BEŞ AYRI ÖĞRETMEN KATEGORİSİ

“Tabii en önemli sorunlardan bir tanesi istihdam biçimleri. Bugüne kadar öğretmenler, benim babam emekli bir öğretmen, 80 yaşın üzerinde. Babam bir gün sokakta oynayan çocuklara müdahale ediyordu, ‘Topunuz kaçarsa hemen fırlamayın, durun. Sağınıza solunuza bakın, yanınızdaki arkadaşınız da baksın. O bakmaya devam etsin, sen topu almaya git. Aman çocuğum falan ‘deyince, ben de biraz acelemiz de vardı, babama dedim ki, ‘Ya baba bırak Allah aşkına ne yapıyorsun?’ dedim. ‘Oğlum ben öğretmenim’ dedi. ‘Benim sorumluluğun var’ dedi. ‘Baba sen artık öğretmen değilsin, sen emekli öğretmensin, öğretmenler yapar bu işleri’ dedim. Dedi ki ‘Öğretmenlikten emekli olunmaz, sadece okula gitmezsin. Öğretmenlik ömür boyu süren bir şeydir. Bu benim sorumluluğum çocuğum. Bir yanlış varsa, bir eksik varsa onu düzelteceğim.’ Eskiden öğretmen vardı ve bütün öğretmenler öğretmen olduklarıyla gurur duyarlar, bütün toplumdan saygı görürler ve bunu yaşamları boyunca sürdürürlerdi. Bunun böyle yapılmasının önüne öğretmenleri istihdam biçimleri üzerinden kategorize eden anlayış, mesleğin her alanına saldırdığı gibi ruhuna saldırıyor. Öğretmen odasında ücretli öğretmen, sözleşmeli öğretmen, normal öğretmen, uzman öğretmen ve başöğretmeni birlikte oturtuyor. Öğrenciye karşı, veliye karşı beş ayrı kategori var. Eğer Öğretmenlik Meslek Kanununu geçirebilseydi altıncısı da gelecekti, aday öğretmen olacaktı ve altı farklı kategoride öğretmenler sınıflandırılmış olacaktı. Bu çalışma şekli topyekun iş barışına aykırı zaten. Ücretli öğretmenlere asgari ücretin altına denk gelecek maaş ödemesi yapılıyor. Yani devlet herhangi birine, kuaföre, berbere, markete asgari ücretin altında eleman çalıştırırsa teftiş yapıyor, ağır cezalar kesiyor, ısrar ederse işyerinin kapanmasıyla sonuçlanacak cezalar var. Ama öğretmenlik gibi bir kutsal mesleğin mümessillerine asgari ücretin altında çalıştıracak düzenlemeleri içine sindirebiliyor.”

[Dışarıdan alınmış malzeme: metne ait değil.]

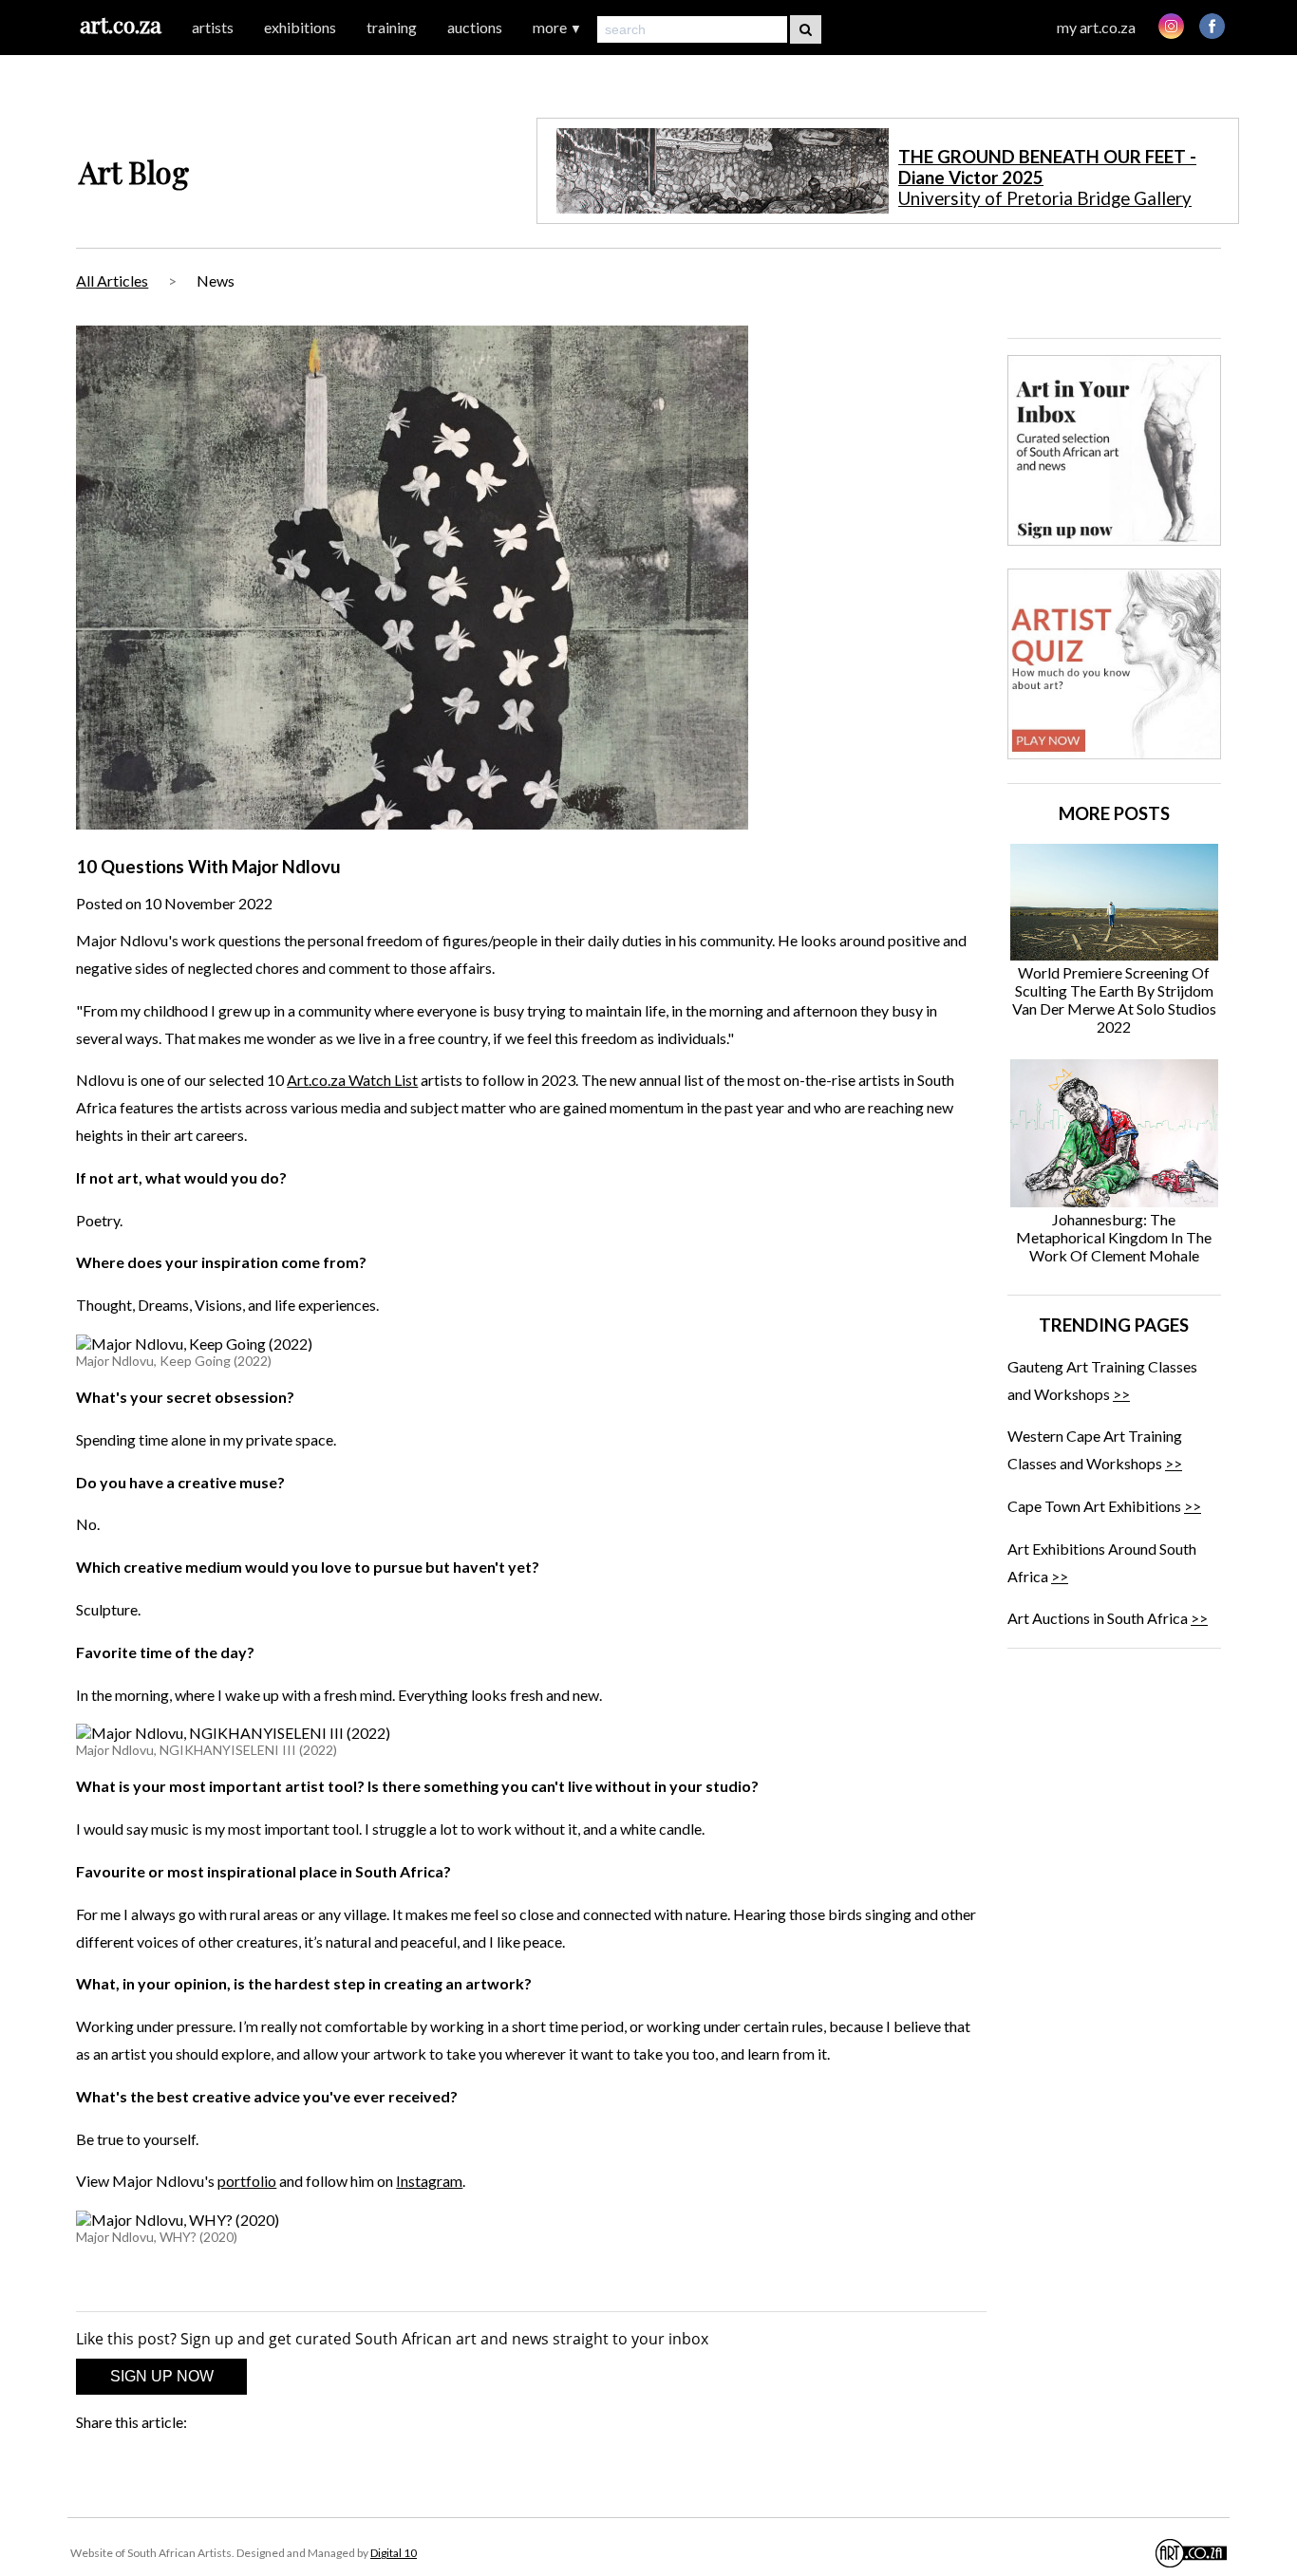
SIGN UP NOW (162, 2376)
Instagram (429, 2181)
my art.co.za (1096, 27)
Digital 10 (393, 2553)
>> (1121, 1394)
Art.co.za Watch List (352, 1080)
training (392, 27)
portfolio (246, 2181)
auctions (474, 27)
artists (213, 27)
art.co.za (120, 24)
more (557, 27)
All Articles (112, 280)
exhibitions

“TABAN MAAŞ DÜZENLEMESİNE GERİ DÖNÜLMELİ”

“Hele hele bir de özel sektör öğretmenlerinin durumu var ki o tam bir felaket. 2014 yılında bir gece yarısı, bir torba yasa içinde özel okul öğretmenlerine taban maaşını ellerinden aldılar. Neydi taban maaş? Kanun şöyle diyordu, ‘Özel okulda öğretmen çalıştırıyorsan kamudaki emsallerinden düşük maaş veremezsin.’ Öz Türkçesi buydu. Bu özel okulda çalışan öğretmenler açısından kamuyla kıyaslı bir ücretlendirme politikası olduğu için son derece güvenli bir alandı. Elbette kamudaki yetmeyen maaş özel okuldaki öğretmene de yetmezdi ama hiç olmazsa kamu kadar maaş alıyorlardı. 2014’te birtakım lobicilik faaliyetlerine teslim olan, daha doğrusu lobicilik faaliyetlerinin temsilcisi olan bazı milletvekilleri iktidardaki Bakanı ve Cumhurbaşkanını ikna ettiler, bir gece yarısı önergesiyle taban maaşı öğretmenlerin elinden aldılar. Bugün genel maaş özel okullarda asgari ücrettir ve asgari ücret sınırında, altında maaşlarla çalıştırılan öğretmenler vardır. Taban maaş düzenlemesine derhal geri dönülmelidir.”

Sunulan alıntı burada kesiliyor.